In practice, I still expect that the simple choice is the best for most users, and likely has a much lower adoption barrier because of the much simpler implementation complexity. In particular, if recovering from backup requires multiple parties, building a UX for it is substantially more complex in a wallet.

josh · May 25, 2025, 11:34pm

Thanks! I agree that the implementation is more complex, but my hope is that packaging it into a rust crate with WASM and other bindings might make it easier for wallets to adopt.

Regarding multi-party wallets, I agree that there is a tradeoff there. You get stronger privacy guarantees, in the event that one of the keys is compromised, but recovery then requires two rounds of collaboration, instead of one.

sjors · May 31, 2025, 6:33pm

As I pointed out in the related thread Avoiding xpub+derivation reuse across wallets, in a UX-friendly manner - #7 by sjors, I’m inclined towards m/87'/0'/0'/[UNIX-TIME]/{0,1}/*.

BIP 338 Wallet Policies for Descriptor Wallets could be expanded to add T, the wallet birthday timestamp. It has to be the same everywhere, e.g. tr(musig(@0,@1)/T/**,{and_v(v:pk(@0/T/**),older(12960))} is 2-of-2 where @0 can unilaterally sign after 3 months.

You could also use block height H, since it’s a smaller number. But not everyone has an intuitive feel for block heights. It’s also much more likely that you’ll recognise a date even in the distant future.

Either T or H also make for a nice rescan hint.

salvatoshi · May 31, 2025, 10:24pm

That would be a breaking change in the specs for all the hardware signers that implemented it.

I think adding the /T step (whether hardened or unhardened) for each of the involved keys (rather than modifying the descriptor template) achieves the same without breaking changes, so your descriptor above would still be just tr(musig(@0,@1)/**,{and_v(v:pk(@0/**),older(12960))}, but each key has the additional derivation step for the xpubs (so /T only appears in the key origins, rather than in the descriptor template).

In that form, the fact that T is the same for all keys is not a requirement - and I don’t think it’s practical to expect it in a multiparty setting: people will provide an xpub at a different time. Forcing it to match would require a round of communication prior to exporting the xpub. While I expect wallets to just store the other parties’ key origins if they have it, that is not always possible and wallets should probably avoid relying on its knowledge at all.

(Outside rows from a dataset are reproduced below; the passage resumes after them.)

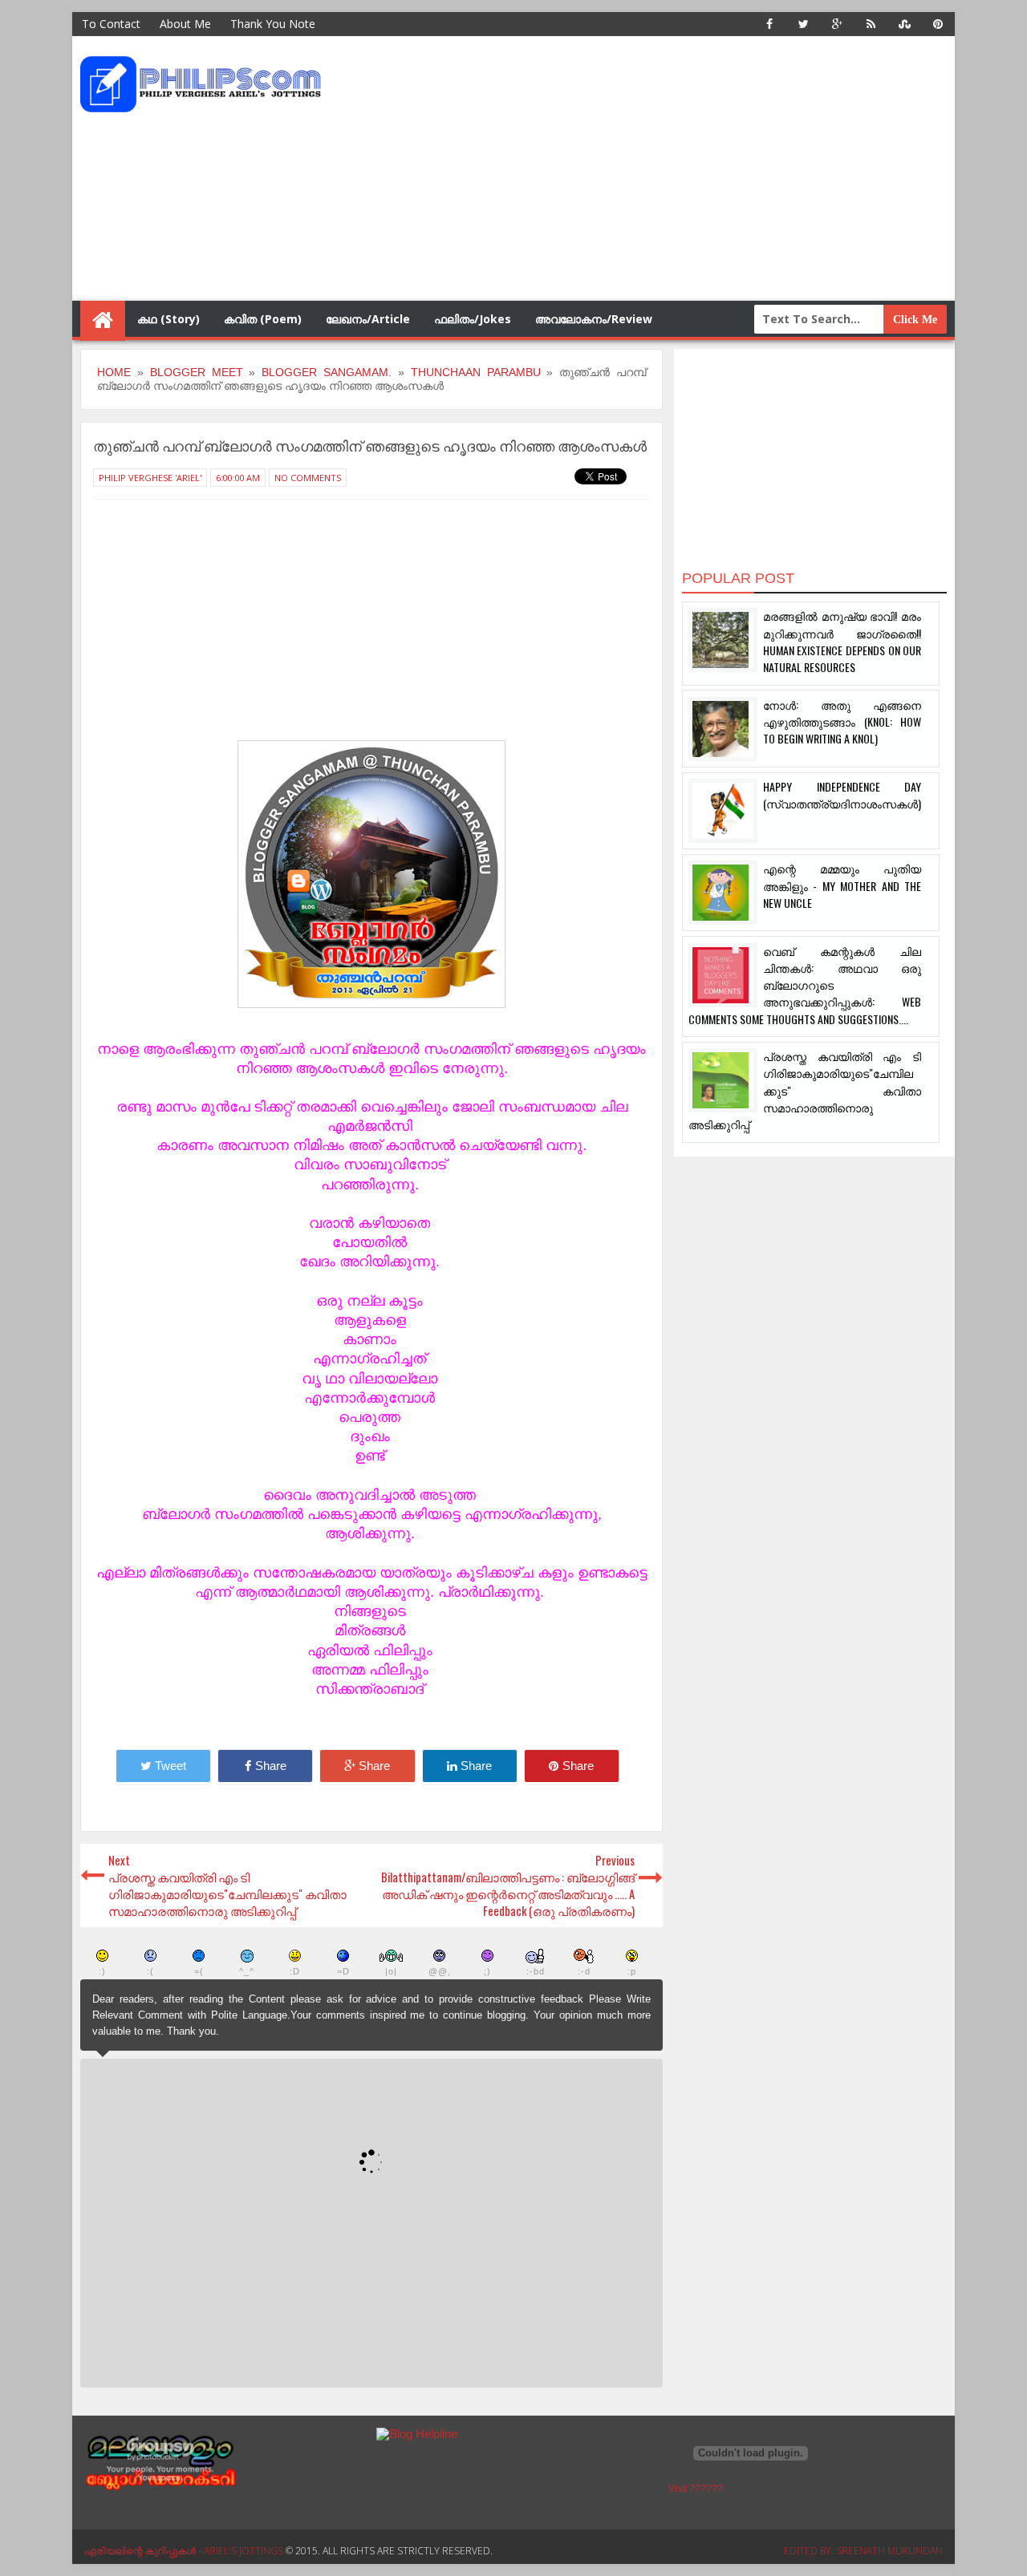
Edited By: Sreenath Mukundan (863, 2551)
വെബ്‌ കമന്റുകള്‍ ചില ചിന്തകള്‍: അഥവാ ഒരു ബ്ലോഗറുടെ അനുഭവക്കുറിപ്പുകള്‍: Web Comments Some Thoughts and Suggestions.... (804, 984)
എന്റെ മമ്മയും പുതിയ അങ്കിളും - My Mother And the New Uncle (842, 885)
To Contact (111, 23)
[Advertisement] (654, 168)
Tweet (170, 1766)
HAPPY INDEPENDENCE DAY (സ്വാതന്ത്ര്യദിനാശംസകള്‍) (842, 795)
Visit (695, 2488)
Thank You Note (272, 23)
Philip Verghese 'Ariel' (150, 478)
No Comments (307, 478)
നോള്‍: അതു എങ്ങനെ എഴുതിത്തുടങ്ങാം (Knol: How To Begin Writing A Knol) (842, 721)
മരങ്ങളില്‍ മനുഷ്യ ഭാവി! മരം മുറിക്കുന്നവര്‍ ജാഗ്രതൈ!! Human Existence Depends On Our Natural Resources (842, 641)
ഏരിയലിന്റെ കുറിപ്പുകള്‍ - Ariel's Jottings (185, 2551)
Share (270, 1766)
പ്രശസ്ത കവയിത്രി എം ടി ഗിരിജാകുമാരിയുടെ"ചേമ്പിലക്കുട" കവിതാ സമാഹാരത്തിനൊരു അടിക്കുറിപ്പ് (804, 1089)
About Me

sjors · June 1, 2025, 7:05am

I hadn’t thought about the interactivity requirement for making T match. My implicit assumption was that one party collects the xpubs, picks T, generates the descriptors and sends them back.

But by making T part of the key, you lose the property of having a predictable xpub to recover from.

A related issue is that Bitcoin Core normalizes descriptors to the last hardened derivation step, so aside from musig() which is a bit special, [a]/T would just become [aT] and we lose the predictable xpub.

Another thing I realized is that BIP32 only allows for 31 bit numbers (and one bit is reserved for the hardening flag), so this scheme would break in 2048. We could divide the timestamp by 3600 to work around that. Hourly precision should be enough to avoid duplicates.

salvatoshi · June 1, 2025, 9:54am

It was suggested above (and I agree) to leave the derivation paths from the key origins in clear text in the wallet backup (tbd if with or without fingerprints). Wouldn’t that obviate the need for a predictable xpub?

sjors · June 1, 2025, 10:39am

It would, but it would also reveal the number of participants.

I think it’s better to have a (non-mandatory) predictable derivation, and just recommend using a fresh account number when reusing a device in more than one setup. During recovery, trying a few different account numbers shouldn’t be too bad.